TEXT SHOWN.
Aquaphor was developed in 1925 in the United States laboratories of Beiersdorf Inc. It was trademarked that year by Herman A. Metz, the company's president. In 1929, Beiersdorf sold the Aquaphor trademarks to Duke Laboratories to facilitate manufacturing in the country.

In 1936, Aquaphor's first product offering was sold to doctors, pharmacists and hospitals in 5 lb. containers. Production was discontinued during World War II but resumed by Duke Laboratories in 1960. At that time, 1 lb cans and 2 oz tubes were sold to medical professionals. Beiersdorf repurchased the trademarks from Duke Laboratories in 1973.

In 1982, the product was sold directly to consumers for the first time. The formulation was expanded in 1991 with the launch of "Advanced Therapy Healing Ointment", an addition to the original ointment. Beiersdorf further expanded the brand in the early 2000s, introducing baby products in 2003 and a lip repair line in 2011. In 2012, the brand launched globally in 25 other countries. In 2013, Aquaphor achieved the Good Housekeeping Seal.

== Properties and ingredients ==
In a study funded by Aquaphor's parent company, it was found that their "Healing Ointment" product was associated with (but did not cause) decreased redness around the wound but did not perform better than other products clinically.

SUPPLIED MATERIAL.
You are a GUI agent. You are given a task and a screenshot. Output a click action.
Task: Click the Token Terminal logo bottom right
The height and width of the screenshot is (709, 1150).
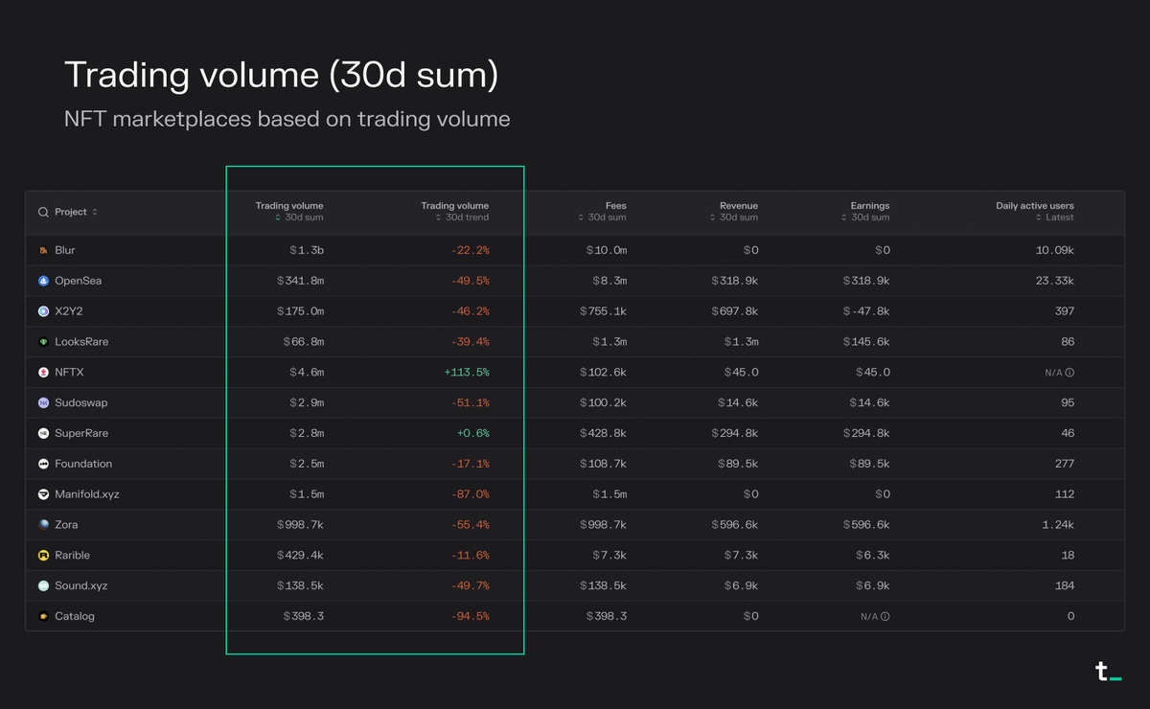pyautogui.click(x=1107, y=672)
* * *
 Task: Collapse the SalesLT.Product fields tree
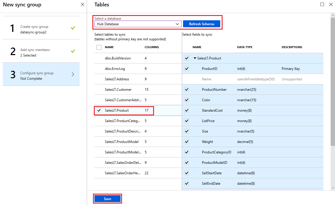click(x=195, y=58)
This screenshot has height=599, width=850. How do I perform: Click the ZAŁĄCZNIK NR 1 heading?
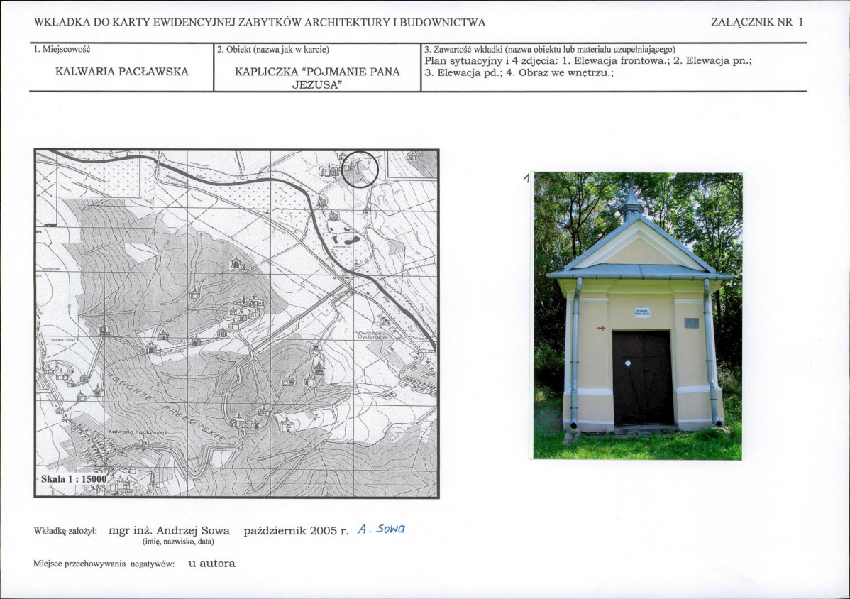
==
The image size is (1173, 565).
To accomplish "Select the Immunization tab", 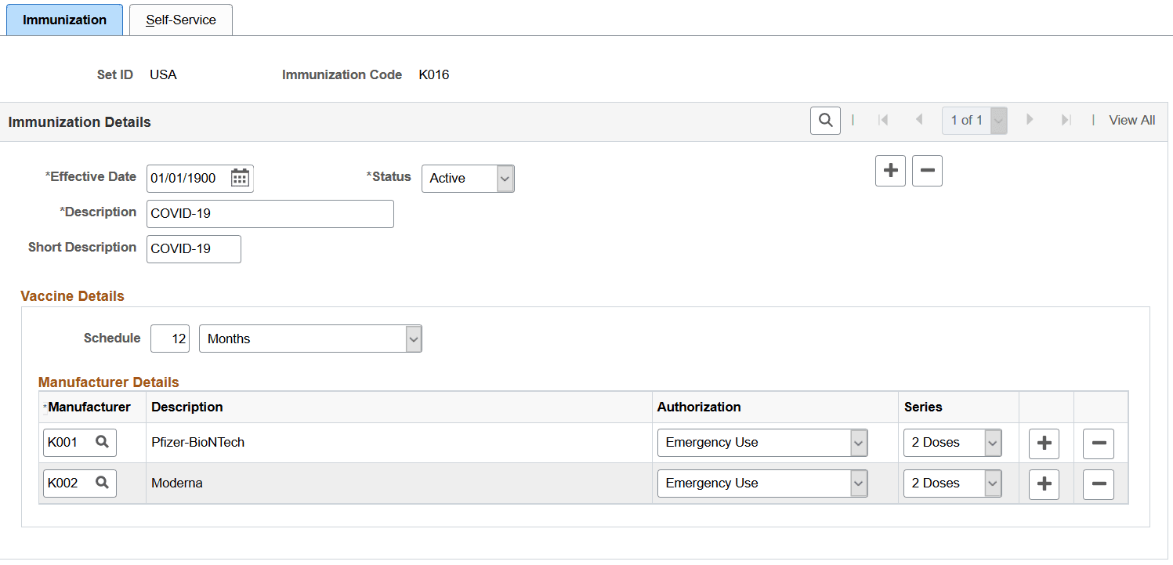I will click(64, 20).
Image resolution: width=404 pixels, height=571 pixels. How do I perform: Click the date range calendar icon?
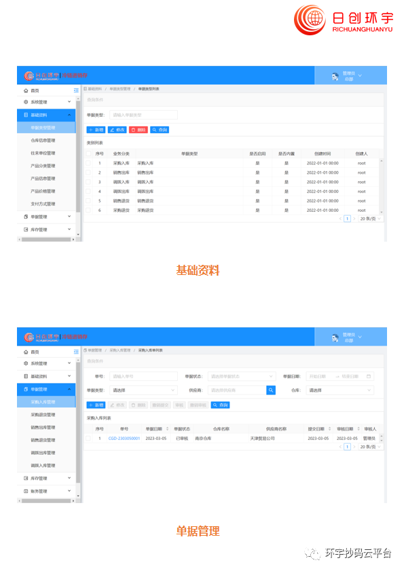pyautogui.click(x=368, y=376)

WHAT IS NEEDED.
Translate this sentence from the Aquaphor text above into Spanish: "Beiersdorf repurchased the trademarks from Duke Laboratories in 1973."

FINISHED TASK.
Beiersdorf volvió a comprar las marcas registradas a Duke Laboratories en 1973.